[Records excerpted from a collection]
________________

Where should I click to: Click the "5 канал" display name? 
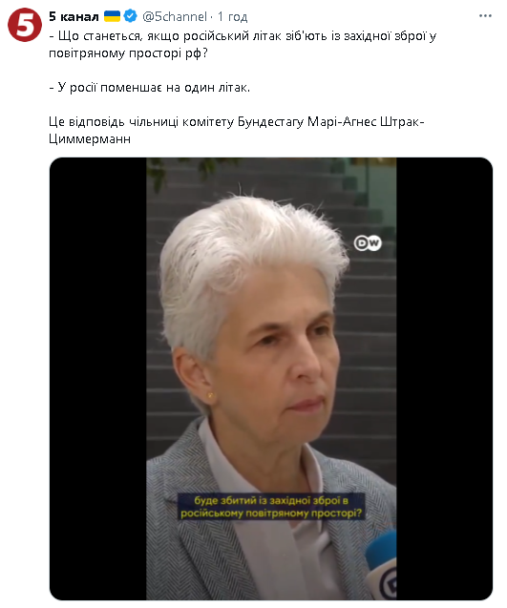pyautogui.click(x=74, y=16)
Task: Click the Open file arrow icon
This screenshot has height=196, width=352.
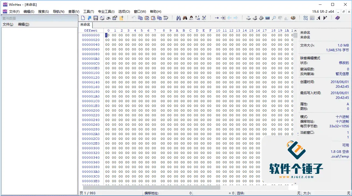Action: [89, 18]
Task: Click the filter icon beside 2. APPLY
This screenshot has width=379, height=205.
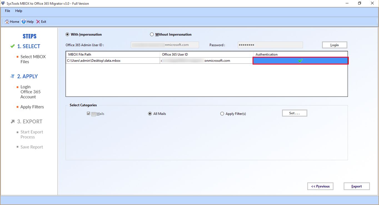Action: click(x=13, y=76)
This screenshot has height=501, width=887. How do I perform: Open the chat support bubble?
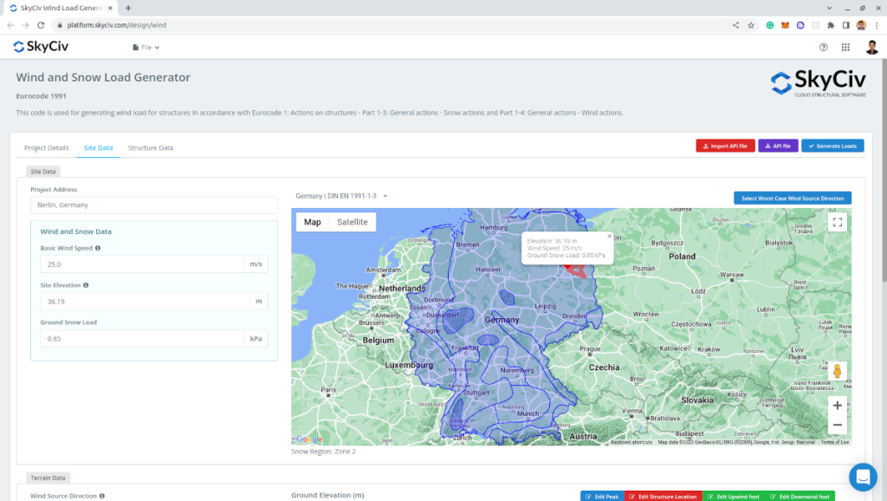pos(863,476)
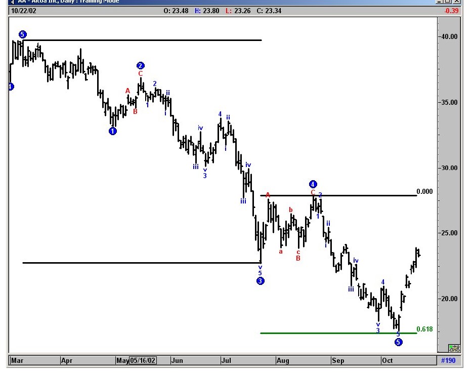
Task: Select circled wave 5 label at October low
Action: (399, 342)
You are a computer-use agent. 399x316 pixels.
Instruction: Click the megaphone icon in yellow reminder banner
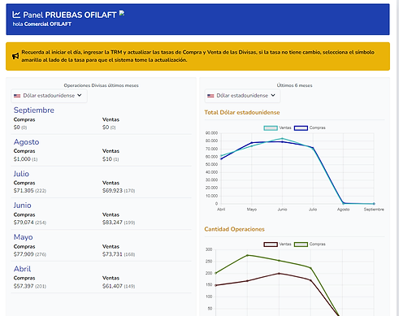[x=15, y=56]
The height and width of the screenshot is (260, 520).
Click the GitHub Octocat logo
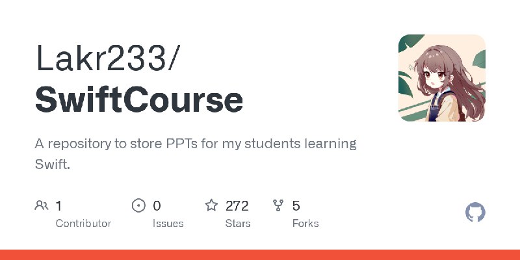tap(476, 213)
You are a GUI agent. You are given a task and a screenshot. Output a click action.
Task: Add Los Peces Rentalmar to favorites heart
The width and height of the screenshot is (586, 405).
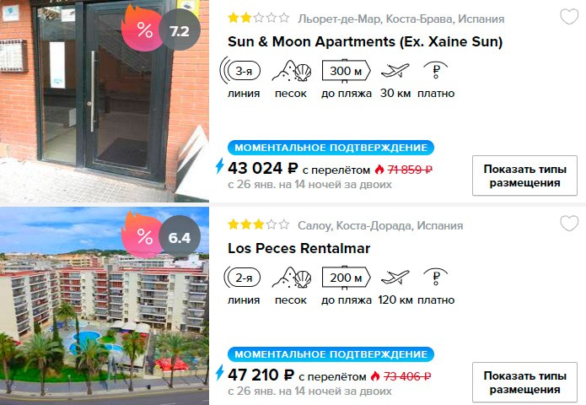point(569,224)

________________

__What the exercise asks__.
Report each line of the data that includes the string "agent".

__Response__.
You are a computer-use agent. 399x316 pixels.
You are a GUI agent. You are given a task and a screenshot. Output a click action.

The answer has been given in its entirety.